Following the comparison of AI definition in the Supreme Court AI framework and the DGPSI definition a need for refinement of the AI definition for DGPSI auditors has arisen.
At present, the DGPSI definition of AI followed the description provided under this article” Defining of AI: DGPSI approach” . Now the revised thought is as follows.
The objective of the revised DGPSI definition presented here is designed to keep the framework’s distinctive strength , that it triggers on the loss of human control rather than on a list of technical features , while curing the four ambiguities the earlier analysis identified: the undefined “acceptable threshold,” the mismatch between the control-based headline and the capability-based classes, the unstated relationship between the classes, and the “code-correcting” literalism.
Proposed definition
Core definition (the gate). An AI System is an automated data-processing system that, for a given input, produces decisions, predictions, recommendations or content which are not fully pre-determined by explicit human-authored instructions, because the system derives or adapts its own processing logic from data, models or probabilistic methods.
Accountability threshold (when the Standard applies). A system within the core definition is governed by this Standard where the degree of meaningful human intervention in either (a) the formation of its output, or (b) the application of that output to a decision affecting a person or a business or legal outcome, falls below the accountability threshold.
The deployer shall define and record the accountability threshold for each system in its risk documentation. In the absence of such a record, or where the system exhibits any characteristic in Classes 1 to 3 below, the threshold is presumed to be crossed and the system is treated as an AI System requiring governance.
Classes. The three classes are independent risk vectors, not an ascending scale, and are not mutually exclusive; a system may fall within more than one, in which case the obligations attaching to each apply cumulatively. Governance intensity (Low / Medium / High / Critical) is fixed by the risk tier, not by the class number.
- Class 1 — Adaptive (self-learning) systems: a system that alters its own decision behaviour — by adjusting parameters, weights, rules, embeddings or operative prompts — without a human developer revising the underlying logic for each such change.
- Class 2 — Autonomous-action (automated-decision) systems: a system whose output is implemented, or applied to a decision affecting a person or a business or legal outcome, without a human being able to review and override that specific output before it takes effect.
- Class 3 — Generative and affective systems: a system that generates novel content (including text, images, audio, video or code), or that infers, simulates or responds to human emotional or behavioural states.
Interpretation. A system falls within this Standard on either of two independent grounds: because human control has dropped below the threshold (the control ground — Classes 1 and 2), or because the system possesses capabilities that generate unknown or emergent risk irrespective of human control (the capability ground — Class 3).
Either ground is sufficient on its own.
How this corrects each ambiguity
- Undefined “acceptable threshold.” The threshold is no longer left floating. It is made procedurally determinate — the deployer must define and document it per system — and is backed by a default presumption: if it is undocumented, or any class characteristic is present, the threshold is deemed crossed. This also dovetails with DGPSI’s existing Deviation Justification Document discipline.

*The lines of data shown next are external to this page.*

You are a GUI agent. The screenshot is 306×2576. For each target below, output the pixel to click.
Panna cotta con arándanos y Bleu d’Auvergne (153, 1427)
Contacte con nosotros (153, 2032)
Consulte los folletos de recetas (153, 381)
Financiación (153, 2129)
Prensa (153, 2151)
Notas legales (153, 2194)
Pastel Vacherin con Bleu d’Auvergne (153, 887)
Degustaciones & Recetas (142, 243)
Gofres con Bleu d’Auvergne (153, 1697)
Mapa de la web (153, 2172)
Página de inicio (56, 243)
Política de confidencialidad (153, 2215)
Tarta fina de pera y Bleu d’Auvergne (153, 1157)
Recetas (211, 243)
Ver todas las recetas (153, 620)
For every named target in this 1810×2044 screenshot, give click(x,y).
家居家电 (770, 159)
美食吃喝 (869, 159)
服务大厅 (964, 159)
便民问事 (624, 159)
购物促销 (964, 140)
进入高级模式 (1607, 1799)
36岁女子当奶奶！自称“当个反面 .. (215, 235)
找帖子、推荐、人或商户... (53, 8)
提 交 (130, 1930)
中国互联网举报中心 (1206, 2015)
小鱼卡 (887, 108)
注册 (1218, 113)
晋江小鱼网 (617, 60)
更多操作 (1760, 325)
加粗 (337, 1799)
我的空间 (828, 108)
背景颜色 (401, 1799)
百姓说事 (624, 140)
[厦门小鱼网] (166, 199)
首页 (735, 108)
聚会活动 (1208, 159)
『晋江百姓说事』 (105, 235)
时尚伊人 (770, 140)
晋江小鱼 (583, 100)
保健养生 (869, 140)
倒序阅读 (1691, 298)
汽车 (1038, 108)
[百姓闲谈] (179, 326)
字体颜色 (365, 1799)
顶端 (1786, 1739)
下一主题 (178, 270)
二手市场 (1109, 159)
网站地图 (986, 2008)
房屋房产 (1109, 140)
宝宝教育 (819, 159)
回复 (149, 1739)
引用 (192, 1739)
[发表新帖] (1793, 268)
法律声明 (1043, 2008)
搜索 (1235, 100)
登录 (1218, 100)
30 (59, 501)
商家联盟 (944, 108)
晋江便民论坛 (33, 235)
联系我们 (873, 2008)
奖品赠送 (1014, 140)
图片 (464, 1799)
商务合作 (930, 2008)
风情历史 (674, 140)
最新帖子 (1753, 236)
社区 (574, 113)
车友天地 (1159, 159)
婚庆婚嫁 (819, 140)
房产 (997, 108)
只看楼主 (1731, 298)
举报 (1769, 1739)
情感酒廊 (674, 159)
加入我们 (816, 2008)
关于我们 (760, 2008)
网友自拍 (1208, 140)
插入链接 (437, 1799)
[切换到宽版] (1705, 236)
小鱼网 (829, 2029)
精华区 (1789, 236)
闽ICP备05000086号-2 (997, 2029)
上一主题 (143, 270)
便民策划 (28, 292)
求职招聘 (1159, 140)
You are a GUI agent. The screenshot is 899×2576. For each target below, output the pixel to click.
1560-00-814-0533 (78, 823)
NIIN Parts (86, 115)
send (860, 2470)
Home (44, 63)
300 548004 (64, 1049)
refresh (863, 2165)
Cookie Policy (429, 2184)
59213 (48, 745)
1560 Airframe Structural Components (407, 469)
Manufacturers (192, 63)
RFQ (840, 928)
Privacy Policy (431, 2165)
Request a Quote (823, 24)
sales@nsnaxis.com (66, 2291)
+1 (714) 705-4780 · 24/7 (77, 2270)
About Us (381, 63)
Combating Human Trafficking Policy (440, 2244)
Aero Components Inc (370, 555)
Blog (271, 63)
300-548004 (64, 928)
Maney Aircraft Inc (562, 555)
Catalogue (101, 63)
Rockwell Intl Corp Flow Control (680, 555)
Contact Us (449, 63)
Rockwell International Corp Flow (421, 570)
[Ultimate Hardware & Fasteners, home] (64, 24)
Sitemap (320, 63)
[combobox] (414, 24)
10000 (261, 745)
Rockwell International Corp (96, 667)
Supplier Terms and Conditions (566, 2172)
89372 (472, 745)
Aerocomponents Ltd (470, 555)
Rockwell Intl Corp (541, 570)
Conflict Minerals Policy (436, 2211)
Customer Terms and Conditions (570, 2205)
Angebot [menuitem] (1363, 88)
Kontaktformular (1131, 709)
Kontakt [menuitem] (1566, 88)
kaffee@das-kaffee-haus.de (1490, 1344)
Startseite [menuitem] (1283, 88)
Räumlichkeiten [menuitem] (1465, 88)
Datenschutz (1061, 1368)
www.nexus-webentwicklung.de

- Headline-versus-classes mismatch. The definition now openly rests on two grounds rather than pretending everything reduces to “human intervention below a threshold.” Classes 1 and 2 carry the control axis; Class 3 is expressly placed on a separate capability axis, with the note that its inclusion “does not depend on any reduction in human intervention.” The earlier slippage is resolved by acknowledging it rather than papering over it.
- Relationship between classes. It is now stated that the classes are independent, overlapping and cumulative, and that the number denotes risk type, not severity — so an agentic generative tool that is Class 1 + 2 + 3 attracts the combined obligations, and severity is read off the separate risk tier.
- “Code-correcting” literalism. Class 1 now refers to a system altering its “decision behaviour — by adjusting parameters, weights, rules, embeddings or operative prompts,” expressly not limited to rewriting source code. Conventional machine learning, which changes weights rather than code, is now plainly captured.
Short-form version (for the body of the Standard)
An AI System is an automated data-processing system whose decisions, predictions, recommendations or content are not fully pre-determined by explicit human-authored instructions. It is governed by this Standard where meaningful human intervention in the formation or application of its output falls below a deployer-documented accountability threshold — which is presumed crossed where the system
(1) adapts its own decision behaviour without per-change human revision,
(2) applies a decision affecting a person without a human able to override the specific output, or
(3) generates novel content or infers or responds to human emotional or behavioural states.
A useful by-product: the core definition sentence now mirrors the OECD / EU AI Act / draft Supreme Court descriptive boundary, so the revised DGPSI definition is interoperable with the Court’s definition.
Comments welcome.
(P.S: This revised definition of AI does not affect the DGPSI-AI framework implementations. Kindly note that SCAIF defines the Algorithmic Software a term used in DGPSI rules and hence there is a need for integration of the two definitions.)